Whichever way we turned, the great cone fell off from our feet in dizzying abruptness. We looked down steep slopes of névé, on over shattered ice-wreck, where glaciers roll over cliffs, and around the whole, broad, massive base curved deeply through its lava crusts in straight cañons.

These flutings of ancient and grander glaciers are flanked by straight, long moraines, for the most part bare, but reaching down part way into the forest. It is interesting to observe that those on the north and east, by greater massiveness and length, indicate that in former days the glacier distribution was related to the points of compass about as it is now. What volumes of geographical history lay in view! Old mountain uplift; volcanoes built upon the plain of fiery lava; the chill of ice and wearing force of torrent, written in glacier-gorge and water-carved cañon!

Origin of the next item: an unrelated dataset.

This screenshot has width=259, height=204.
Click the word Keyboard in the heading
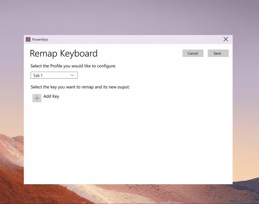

I think such vastness of prospect now and then extremely valuable in itself; it forcibly widens one’s conception of country, driving away such false notion of extent or narrowing idea of limitation as we get in living on lower plains.

I never tire of overlooking these great, wide fields, studying their rich variety, and giving myself up to the expansion which is the instant and lasting reward. In presence of these vast spaces and all but unbounded outlook, the hours hurry by with singular swiftness. Minutes or miles are nothing; days and degrees seem best fitted for one’s thoughts. So it came sooner than I could have believed that the sun neared its setting, sinking into a warm, bright stratum of air. The light stretched from north to south, reflecting itself with an equal depth all along the east, until a perfect ring of soft, glowing rose edged the whole horizon. Over us the ever-dark heaven hung near and flat. Light swept eastward across the earth, every uplift of hill-ridge or solitary cone warm and bright with its reflections, and from each object upon the plains, far and near, streamed out dense, sharp shadows, slowly lengthening their intense images. We were far enough lifted above it all to lose the ordinary landscape impression, and reach that extraordinary effect of black-and-bright topography seen upon the moon through a telescope.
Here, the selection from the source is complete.